主讲人简介:Zhu Li is now an Associate Professor with the Dept. of Computer Science & Electrical Engineering (CSEE), University of Missouri, Kansas City, and director of the Multimedia Computing & Communication (MC2) Lab. He received his PhD in Electrical & Computer Engineering from Northwestern University, Evanston in 2004. He is the ad-hoc group co-chair for the MPEG Point Cloud Compression group. He was AFRL Faculty Fellow at the US Air Force Academy in Summer 2016, Sr. Staff Researcher/Sr. Manager with Samsung Research America's Multimedia Standards Research Lab in Richardson, TX, 2012-2015, Sr. Staff Researcher/Media Analytics Group Lead with FutureWei (Huawei) Technology's Media Lab in Bridgewater, NJ, 2010~2012, and an Assistant Professor with the Dept. of Computing, The Hong Kong Polytechnic University from 2008 to 2010, and a Principal Staff Research Engineer with the Multimedia Research Lab (MRL), Motorola Labs, from 2000 to 2008.
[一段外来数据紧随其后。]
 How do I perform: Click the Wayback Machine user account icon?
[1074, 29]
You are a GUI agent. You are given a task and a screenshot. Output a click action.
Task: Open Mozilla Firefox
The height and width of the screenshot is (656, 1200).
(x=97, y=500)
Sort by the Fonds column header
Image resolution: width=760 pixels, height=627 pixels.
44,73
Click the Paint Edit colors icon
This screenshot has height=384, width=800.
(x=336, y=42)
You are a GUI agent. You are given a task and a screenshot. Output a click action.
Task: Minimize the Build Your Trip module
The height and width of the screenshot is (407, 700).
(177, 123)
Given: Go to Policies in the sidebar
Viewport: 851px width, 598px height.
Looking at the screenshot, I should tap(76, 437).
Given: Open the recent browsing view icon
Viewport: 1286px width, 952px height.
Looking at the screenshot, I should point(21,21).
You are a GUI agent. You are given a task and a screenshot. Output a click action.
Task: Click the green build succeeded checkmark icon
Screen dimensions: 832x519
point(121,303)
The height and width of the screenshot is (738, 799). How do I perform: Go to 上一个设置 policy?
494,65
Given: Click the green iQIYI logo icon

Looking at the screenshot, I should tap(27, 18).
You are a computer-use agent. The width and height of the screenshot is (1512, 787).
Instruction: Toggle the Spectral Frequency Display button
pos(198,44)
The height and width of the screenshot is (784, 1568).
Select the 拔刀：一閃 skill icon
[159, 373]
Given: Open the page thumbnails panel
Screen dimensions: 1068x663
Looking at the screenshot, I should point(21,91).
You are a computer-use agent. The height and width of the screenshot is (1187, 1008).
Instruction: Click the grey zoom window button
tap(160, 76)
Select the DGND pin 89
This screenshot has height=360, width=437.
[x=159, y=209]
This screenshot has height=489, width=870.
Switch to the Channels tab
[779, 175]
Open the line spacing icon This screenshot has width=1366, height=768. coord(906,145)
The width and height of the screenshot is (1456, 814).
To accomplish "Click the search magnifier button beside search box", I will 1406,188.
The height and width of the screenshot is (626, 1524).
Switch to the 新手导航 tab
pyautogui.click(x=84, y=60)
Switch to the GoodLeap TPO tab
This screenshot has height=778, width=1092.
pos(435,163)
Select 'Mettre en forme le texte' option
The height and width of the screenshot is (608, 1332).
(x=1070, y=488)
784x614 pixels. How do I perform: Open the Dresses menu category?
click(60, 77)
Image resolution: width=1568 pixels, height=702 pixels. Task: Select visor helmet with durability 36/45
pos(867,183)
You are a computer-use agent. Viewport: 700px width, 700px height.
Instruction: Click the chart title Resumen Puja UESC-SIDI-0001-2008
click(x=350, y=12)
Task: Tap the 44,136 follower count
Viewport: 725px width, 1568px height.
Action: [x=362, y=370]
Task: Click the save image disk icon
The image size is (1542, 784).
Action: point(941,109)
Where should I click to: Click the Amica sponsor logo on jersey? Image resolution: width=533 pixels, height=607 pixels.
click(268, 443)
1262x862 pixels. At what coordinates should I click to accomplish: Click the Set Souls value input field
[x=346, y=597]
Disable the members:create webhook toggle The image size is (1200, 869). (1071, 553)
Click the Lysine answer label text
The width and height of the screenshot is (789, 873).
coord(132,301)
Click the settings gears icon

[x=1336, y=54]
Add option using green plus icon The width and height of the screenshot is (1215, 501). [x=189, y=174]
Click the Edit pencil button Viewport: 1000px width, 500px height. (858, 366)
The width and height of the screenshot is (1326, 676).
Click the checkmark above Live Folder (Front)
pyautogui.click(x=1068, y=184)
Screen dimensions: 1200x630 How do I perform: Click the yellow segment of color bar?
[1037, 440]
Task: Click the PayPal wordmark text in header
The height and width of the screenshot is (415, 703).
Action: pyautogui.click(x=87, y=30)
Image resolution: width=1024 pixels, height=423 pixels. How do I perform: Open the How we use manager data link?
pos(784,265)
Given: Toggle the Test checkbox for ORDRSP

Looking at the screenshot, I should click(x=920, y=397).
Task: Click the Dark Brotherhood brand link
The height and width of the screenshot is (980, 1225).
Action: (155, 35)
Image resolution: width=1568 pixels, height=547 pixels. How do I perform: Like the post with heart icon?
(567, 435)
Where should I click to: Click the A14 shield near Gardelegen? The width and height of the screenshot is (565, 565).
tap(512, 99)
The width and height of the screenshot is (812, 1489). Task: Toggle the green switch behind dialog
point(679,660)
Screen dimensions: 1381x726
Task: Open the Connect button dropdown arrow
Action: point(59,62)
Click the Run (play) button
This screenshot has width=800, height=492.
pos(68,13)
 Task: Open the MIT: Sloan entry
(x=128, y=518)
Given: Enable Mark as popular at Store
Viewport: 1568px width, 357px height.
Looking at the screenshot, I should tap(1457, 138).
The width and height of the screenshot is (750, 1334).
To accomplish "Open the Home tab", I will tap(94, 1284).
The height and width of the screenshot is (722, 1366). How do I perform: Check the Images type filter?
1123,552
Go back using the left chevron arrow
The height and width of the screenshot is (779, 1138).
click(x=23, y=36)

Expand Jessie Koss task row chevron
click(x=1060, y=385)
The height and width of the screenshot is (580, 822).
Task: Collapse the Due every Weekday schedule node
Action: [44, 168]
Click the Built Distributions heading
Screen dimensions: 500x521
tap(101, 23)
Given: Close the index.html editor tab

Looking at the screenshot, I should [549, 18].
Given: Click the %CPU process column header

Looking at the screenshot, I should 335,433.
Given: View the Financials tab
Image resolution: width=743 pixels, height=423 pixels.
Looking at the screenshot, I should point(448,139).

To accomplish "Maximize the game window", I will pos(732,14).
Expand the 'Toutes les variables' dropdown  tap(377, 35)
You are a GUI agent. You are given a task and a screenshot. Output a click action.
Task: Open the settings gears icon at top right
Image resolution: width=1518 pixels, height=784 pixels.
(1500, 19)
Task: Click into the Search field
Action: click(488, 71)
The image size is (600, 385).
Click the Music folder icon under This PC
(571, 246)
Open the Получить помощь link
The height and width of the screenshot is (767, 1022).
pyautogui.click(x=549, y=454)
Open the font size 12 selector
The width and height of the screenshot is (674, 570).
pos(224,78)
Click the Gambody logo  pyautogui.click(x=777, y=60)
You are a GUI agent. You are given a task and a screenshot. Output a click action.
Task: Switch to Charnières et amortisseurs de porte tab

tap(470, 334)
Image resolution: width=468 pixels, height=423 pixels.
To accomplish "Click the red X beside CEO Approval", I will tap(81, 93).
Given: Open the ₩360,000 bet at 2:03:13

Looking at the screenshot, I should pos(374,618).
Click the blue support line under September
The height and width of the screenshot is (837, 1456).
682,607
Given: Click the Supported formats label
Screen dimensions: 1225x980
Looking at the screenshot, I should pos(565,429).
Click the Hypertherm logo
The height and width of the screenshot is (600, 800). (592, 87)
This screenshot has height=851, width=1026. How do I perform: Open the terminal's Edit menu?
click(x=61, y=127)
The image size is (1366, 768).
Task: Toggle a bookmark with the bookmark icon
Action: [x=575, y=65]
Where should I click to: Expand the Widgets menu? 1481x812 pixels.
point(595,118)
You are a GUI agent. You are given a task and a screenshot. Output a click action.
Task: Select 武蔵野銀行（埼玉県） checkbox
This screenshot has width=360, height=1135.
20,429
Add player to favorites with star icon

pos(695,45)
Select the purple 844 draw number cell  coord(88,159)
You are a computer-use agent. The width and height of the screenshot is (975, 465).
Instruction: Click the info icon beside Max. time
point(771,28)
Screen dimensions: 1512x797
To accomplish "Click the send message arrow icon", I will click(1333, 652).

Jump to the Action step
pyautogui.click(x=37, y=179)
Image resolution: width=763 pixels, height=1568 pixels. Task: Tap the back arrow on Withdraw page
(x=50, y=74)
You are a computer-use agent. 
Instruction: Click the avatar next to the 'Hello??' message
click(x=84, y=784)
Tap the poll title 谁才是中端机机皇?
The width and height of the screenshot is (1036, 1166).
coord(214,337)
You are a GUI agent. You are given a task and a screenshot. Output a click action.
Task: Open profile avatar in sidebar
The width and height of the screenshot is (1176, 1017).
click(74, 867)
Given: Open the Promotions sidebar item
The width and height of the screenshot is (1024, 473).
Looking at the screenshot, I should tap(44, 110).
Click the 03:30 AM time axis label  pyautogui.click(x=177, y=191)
His research interests include audio-visual analytics and machine learning with its application in large scale video repositories annotation, mining and recommendation, video object identification and event recognition, as well as video adaptation, source-channel coding and distributed optimization issues of the wireless video networks. He has 25 issued or pending patents, 90+ publications in book chapters, journals, conference proceedings and standard contributions in these areas. He is an IEEE senior member, Ad Hoc Co-Chair of the MPEG Point Cloud Compression group, associated editor (2015~) for IEEE Trans. on Multimedia, and associated editor (2016~) for IEEE Trans on Circuits & System for Video Technology, associated editor (2015~) for Journal of Signal Processing Systems (Springer), steering committee member of IEEE ICME, elected member (2014-2017, 2017-2020) of the IEEE Multimedia Signal Processing (MMSP) Tech Committee, elected Vice Chair (2008-2010), Standards Liaison (2014-2016) and Steering Committee Chair (2016-) of the IEEE Multimedia Communication Technical Committee (MMTC), member of the Best Paper Award Committee, ICME 2010, co-editor for the Springer-Verlag book on "Intelligent Video Communication: Techniques and Applications", and " Multimedia Analysis, Computing and Communication,". He received the Best Paper Award at IEEE Int'l Conf on Multimedia & Expo (ICME), Toronto, 2006, and the Best Paper (DoCoMo Labs Innovative Paper) Award at IEEE Int'l Conf. on Image Processing (ICIP), San Antonio, 2007.